What the task asks:
Determine the count of lines in the following entries that contain the string "agent". Write only the number.

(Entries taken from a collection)
_____

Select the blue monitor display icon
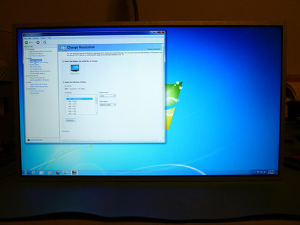Viewport: 300px width, 225px height. pos(74,68)
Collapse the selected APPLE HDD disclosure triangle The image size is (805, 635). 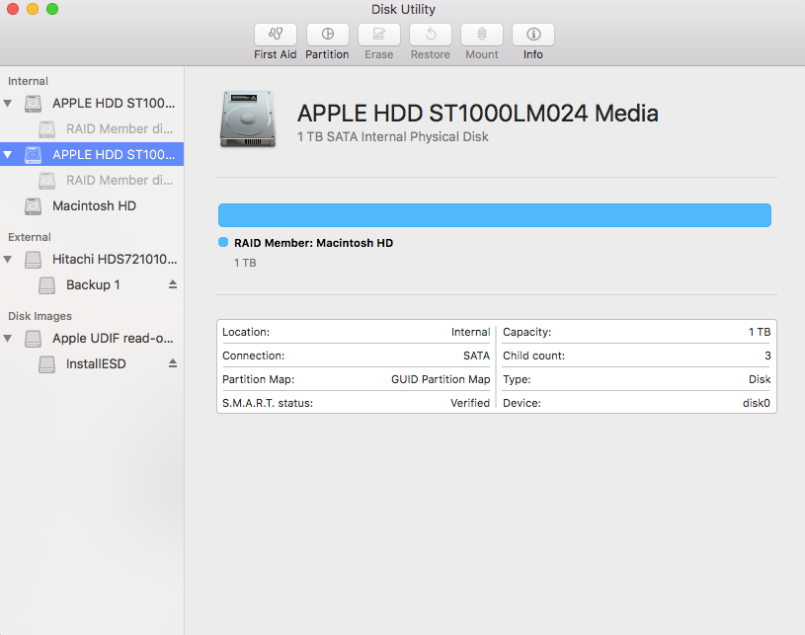click(9, 154)
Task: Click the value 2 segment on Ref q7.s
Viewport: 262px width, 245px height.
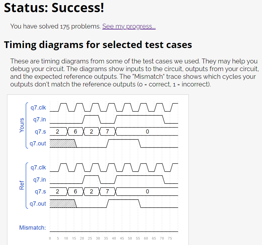Action: [x=58, y=191]
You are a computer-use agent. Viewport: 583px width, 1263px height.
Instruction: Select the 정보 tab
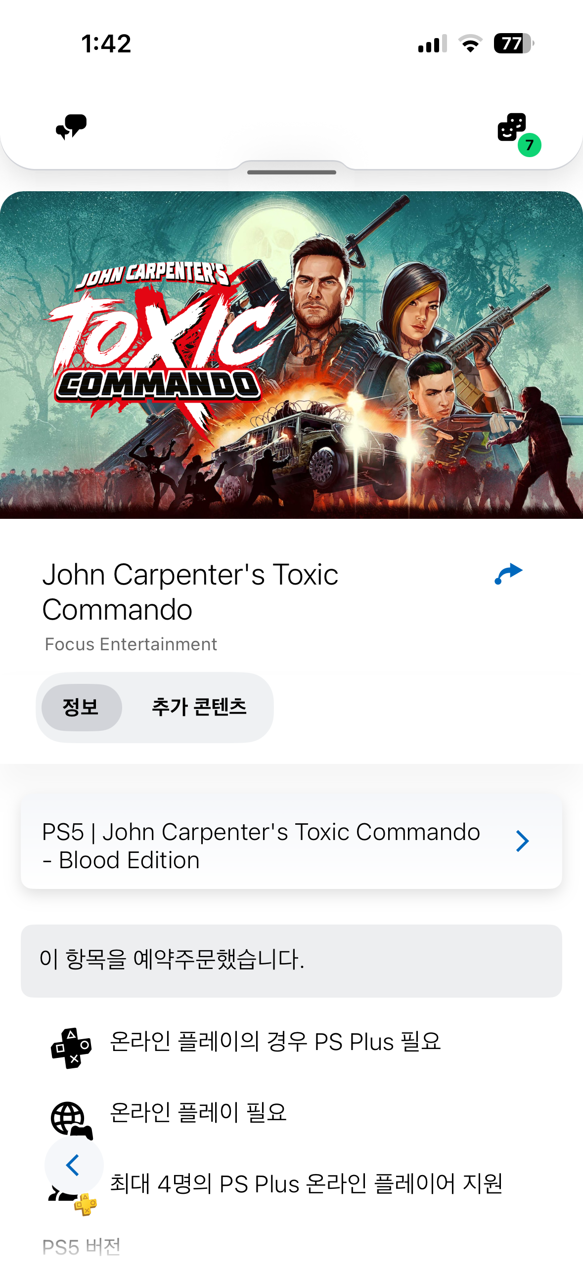point(81,707)
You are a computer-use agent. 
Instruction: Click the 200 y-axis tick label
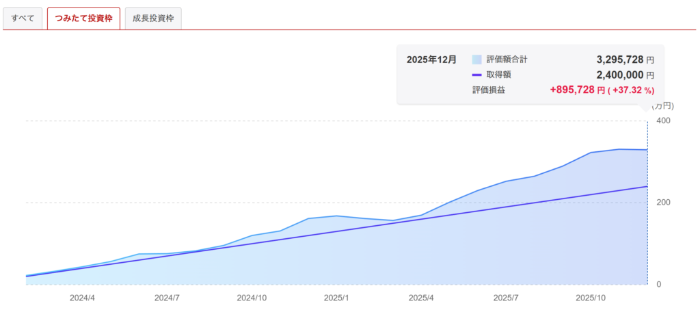663,203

_____

Result of this task:
2